#### [WHAT THE TASK REQUIRES]
Work out how many lines of the material contain the string "folder". Respond with the number only.

#### [INPUT DATA]
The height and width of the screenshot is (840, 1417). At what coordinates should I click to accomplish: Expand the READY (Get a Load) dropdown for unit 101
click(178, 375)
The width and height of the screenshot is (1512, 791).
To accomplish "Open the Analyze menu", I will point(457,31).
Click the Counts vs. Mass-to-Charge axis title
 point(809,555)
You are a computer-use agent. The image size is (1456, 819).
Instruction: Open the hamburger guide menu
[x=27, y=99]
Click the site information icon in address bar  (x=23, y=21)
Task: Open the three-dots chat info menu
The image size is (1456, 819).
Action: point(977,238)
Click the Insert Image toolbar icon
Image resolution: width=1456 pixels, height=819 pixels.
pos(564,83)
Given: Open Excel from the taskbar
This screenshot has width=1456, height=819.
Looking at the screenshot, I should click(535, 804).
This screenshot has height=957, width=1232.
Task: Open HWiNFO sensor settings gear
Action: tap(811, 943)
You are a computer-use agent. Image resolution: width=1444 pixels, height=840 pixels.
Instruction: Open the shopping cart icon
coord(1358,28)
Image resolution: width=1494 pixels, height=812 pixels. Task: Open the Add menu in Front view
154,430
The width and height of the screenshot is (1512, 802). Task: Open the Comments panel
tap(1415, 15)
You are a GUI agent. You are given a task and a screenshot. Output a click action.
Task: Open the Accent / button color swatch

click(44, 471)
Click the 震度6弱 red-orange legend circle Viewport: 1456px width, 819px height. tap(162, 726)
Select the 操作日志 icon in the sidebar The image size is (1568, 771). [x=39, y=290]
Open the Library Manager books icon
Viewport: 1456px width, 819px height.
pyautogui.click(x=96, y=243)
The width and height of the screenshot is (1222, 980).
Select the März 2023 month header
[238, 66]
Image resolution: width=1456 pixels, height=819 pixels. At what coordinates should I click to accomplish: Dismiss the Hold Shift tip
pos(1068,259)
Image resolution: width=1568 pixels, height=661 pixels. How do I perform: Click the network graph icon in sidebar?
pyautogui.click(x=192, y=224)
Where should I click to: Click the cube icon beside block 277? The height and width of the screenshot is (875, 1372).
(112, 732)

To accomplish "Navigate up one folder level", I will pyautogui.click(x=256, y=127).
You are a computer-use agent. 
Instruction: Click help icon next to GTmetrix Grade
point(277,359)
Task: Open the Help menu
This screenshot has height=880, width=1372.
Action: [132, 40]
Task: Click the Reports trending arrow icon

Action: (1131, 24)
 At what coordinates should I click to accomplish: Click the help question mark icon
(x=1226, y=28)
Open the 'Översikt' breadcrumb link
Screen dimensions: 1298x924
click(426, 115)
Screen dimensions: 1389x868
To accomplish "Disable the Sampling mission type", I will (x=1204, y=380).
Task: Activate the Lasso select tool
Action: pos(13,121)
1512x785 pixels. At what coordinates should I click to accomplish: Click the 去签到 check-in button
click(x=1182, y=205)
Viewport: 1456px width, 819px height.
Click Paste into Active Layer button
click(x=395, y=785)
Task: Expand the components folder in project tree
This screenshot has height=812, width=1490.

#### [EXERCISE RESPONSE]
2